» **Records excerpted from a collection**
▼▼▼

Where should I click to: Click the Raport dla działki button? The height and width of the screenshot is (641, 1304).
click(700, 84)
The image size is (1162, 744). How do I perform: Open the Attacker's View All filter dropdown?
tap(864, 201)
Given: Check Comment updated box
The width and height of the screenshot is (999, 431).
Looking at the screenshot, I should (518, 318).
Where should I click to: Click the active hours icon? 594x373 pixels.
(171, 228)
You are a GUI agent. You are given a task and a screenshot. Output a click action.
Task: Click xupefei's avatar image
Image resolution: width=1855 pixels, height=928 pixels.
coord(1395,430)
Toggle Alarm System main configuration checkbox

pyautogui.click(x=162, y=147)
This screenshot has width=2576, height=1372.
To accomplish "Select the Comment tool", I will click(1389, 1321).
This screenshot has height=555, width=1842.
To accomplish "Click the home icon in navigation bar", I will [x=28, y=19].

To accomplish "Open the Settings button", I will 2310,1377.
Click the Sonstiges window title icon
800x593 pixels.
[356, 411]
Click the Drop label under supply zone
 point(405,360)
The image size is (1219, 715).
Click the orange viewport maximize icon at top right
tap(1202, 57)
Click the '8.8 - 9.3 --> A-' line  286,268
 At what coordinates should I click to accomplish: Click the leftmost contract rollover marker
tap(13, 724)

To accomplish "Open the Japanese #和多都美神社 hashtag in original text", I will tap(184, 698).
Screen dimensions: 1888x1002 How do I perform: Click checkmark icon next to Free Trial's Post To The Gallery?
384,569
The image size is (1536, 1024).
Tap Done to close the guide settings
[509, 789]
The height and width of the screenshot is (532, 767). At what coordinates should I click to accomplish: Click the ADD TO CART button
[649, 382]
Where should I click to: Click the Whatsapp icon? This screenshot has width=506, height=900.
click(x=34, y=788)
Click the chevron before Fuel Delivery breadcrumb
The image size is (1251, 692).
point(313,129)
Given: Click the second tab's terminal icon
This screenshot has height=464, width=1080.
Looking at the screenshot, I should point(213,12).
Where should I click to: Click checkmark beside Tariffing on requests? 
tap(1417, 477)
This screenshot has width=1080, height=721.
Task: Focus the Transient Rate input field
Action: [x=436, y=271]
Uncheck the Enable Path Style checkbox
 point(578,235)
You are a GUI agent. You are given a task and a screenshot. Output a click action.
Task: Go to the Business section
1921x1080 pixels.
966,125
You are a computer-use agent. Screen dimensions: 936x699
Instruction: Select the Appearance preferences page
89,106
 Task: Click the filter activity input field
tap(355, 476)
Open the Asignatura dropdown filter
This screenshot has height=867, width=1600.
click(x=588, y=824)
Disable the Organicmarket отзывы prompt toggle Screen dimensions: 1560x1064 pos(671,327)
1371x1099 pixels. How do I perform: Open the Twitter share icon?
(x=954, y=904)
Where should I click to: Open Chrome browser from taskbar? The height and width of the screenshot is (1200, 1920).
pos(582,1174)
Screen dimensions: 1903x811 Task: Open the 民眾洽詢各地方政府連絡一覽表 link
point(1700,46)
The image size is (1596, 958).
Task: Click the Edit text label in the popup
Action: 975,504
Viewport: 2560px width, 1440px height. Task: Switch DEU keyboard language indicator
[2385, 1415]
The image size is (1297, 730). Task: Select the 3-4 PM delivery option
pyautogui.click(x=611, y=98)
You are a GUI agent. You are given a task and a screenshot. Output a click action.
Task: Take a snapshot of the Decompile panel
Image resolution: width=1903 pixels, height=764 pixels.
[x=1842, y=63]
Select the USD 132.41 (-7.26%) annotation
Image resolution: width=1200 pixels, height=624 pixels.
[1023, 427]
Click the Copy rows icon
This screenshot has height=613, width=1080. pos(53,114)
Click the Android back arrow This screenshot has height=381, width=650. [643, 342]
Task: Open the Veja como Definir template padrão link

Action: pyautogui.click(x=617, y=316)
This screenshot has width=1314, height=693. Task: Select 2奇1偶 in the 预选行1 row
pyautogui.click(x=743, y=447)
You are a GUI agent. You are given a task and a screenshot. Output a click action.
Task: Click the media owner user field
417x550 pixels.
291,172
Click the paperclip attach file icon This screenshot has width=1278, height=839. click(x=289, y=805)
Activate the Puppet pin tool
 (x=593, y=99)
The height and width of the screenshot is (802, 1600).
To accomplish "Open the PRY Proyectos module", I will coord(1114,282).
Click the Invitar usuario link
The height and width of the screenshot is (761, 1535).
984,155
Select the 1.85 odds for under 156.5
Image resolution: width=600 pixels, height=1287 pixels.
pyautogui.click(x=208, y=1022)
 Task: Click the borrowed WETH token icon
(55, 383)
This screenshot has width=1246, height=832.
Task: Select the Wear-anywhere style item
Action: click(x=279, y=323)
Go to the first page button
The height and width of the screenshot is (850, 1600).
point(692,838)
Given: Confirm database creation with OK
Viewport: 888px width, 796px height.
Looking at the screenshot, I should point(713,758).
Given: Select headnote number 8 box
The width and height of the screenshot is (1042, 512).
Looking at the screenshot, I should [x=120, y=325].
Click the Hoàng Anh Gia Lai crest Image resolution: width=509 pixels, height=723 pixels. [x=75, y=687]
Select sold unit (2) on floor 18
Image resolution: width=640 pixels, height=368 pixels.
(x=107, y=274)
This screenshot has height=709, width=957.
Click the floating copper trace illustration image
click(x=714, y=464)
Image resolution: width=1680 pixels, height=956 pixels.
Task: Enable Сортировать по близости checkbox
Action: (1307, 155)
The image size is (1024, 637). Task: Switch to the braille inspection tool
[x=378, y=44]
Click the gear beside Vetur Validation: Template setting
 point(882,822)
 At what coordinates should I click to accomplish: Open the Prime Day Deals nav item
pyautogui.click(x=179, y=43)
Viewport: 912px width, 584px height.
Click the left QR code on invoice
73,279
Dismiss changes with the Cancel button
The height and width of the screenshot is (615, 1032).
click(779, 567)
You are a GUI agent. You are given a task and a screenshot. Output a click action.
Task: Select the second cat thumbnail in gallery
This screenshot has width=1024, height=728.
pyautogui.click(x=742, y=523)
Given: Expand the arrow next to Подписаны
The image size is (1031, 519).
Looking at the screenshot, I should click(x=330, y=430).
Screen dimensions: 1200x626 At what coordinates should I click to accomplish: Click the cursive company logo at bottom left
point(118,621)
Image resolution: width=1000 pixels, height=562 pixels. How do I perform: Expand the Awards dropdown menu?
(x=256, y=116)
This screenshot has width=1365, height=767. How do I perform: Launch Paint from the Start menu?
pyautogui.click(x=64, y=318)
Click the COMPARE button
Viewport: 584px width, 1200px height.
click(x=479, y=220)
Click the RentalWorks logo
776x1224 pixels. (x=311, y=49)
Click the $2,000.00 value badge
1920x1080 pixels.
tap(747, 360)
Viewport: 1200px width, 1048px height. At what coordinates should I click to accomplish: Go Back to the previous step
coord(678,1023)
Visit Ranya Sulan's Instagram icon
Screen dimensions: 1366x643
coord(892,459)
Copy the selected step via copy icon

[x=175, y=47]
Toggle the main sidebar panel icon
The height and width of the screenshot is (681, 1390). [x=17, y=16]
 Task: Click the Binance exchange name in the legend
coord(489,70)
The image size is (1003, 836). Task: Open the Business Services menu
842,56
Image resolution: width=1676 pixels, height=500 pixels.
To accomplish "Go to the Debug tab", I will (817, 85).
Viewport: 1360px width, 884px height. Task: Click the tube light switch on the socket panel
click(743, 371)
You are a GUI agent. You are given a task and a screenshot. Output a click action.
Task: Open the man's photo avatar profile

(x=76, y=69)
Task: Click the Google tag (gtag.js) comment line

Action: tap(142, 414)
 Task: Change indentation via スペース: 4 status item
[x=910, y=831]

▲▲▲

» **WRITTEN PROBLEM**
Gather every line above that contains the word "checkbox", and copy each of those lines out in full.

» **FINISHED ANSWER**
Toggle Alarm System main configuration checkbox
Uncheck the Enable Path Style checkbox
Task: Enable Сортировать по близости checkbox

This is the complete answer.